In every life you are only promised one thing...death. You aren't promised love, beauty, compassion, fun, success, intelligence, or wealth. You aren't even promised your first breath. Anything we have or achieve beyond our first breath is luck or hard work. Each day we pass through before we die is another miracle that far too often we take for granted.
I'm traveling this week. I came to northern California to see a young friend graduate from high school. The fact that she achieved what some may consider a minor milestone, I consider a miracle based on what I know of her private life. I don't feel it's my place to share her life story with you, but I will briefly explain that she doesn't live with her original family due to some ugly experiences including being told that she wasn't any good at school so she might as well drop out, which she did at the time. Now, with the support of her new family, she has become an inspiration for me.
At her graduation, there were students from two alternative schools and two GED programs. So a student of the year was chosen to speak from each program.
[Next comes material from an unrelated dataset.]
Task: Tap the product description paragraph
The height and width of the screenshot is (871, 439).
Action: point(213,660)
These students all overcame great adversity to attain their prize of a diploma or GED. Their words were not memorable to me, but the thoughts they inspired were:
Human rites of passage remind us to
continue to push ourselves to achieve
new things and to hold those we love
closer.
A successful life is about surpassing
barriers, regardless of age, origin,
finances, or other limitations.
Our successes strengthen and
motivate those around us to
achieve more in their own lives.
Without action, dreams blow away
like clouds.
We must be advocates and
cheerleaders for ourselves in our
own lives, because sometimes there
isn't anyone else and who else knows
our needs better than we do.
That same night, at almost the same time as the graduation, a girl a year younger than my friend was giving birth to a baby boy. He was four weeks premature and just under six pounds. If he had been in a good quality neonatal ICU, I have little doubt that he'd have been fine. But being in a small town hospital, he died during the night, leaving a too young mother and the rest of the family grieving deeply. Now, she must still struggle with the discomforts of the body that occur after childbirth without the comfort of the beautiful child that mothers each say is worth the pain.
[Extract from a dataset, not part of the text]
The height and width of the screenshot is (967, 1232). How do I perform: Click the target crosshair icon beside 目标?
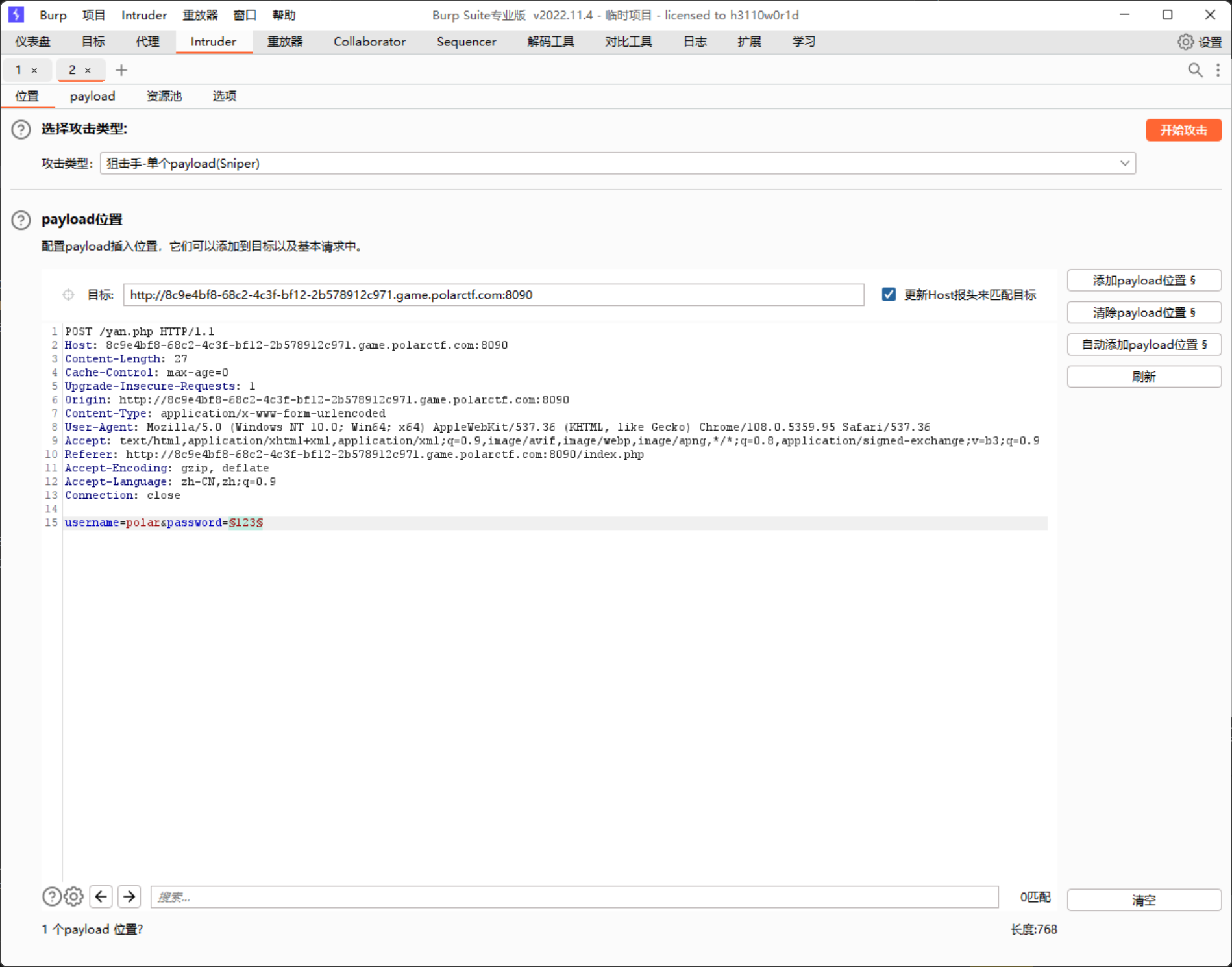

Being so far from home, there wasn't much I could do to help with the grief or the funeral preparations. So I looked to the internet for some comforting words to say. I looked up Bible verses to comfort those who have lost a child and poems written by parents whose babies have died and ended up with tears running down my face, but nothing that I thought would ease this girls' pains. One poem, about how a piece of their souls turns into a butterfly, jumped out at me and reminded me of my mother's funeral where a butterfly came inside the funeral home and landed on her casket for just a moment before they carried the casket out to the hearse. With so many thoughts and so many resources I still could only say, "I'm sorry for your loss and I'll pray for you and your family."
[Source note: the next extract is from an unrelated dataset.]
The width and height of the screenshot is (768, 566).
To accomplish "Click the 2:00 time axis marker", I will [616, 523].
There isn't much else one can say. Those that leave us to pass through the veil have been fulfilled, granted the one thing we are promised. It's those of us that are left behind to continue to test our luck or work hard to climb to the next goal who must grieve. We grieve for their absence from our lives and the milestones in life that they will miss. Our prayers should ask for help in living a life that those who have left us would have been proud to have seen if they had been able to stay.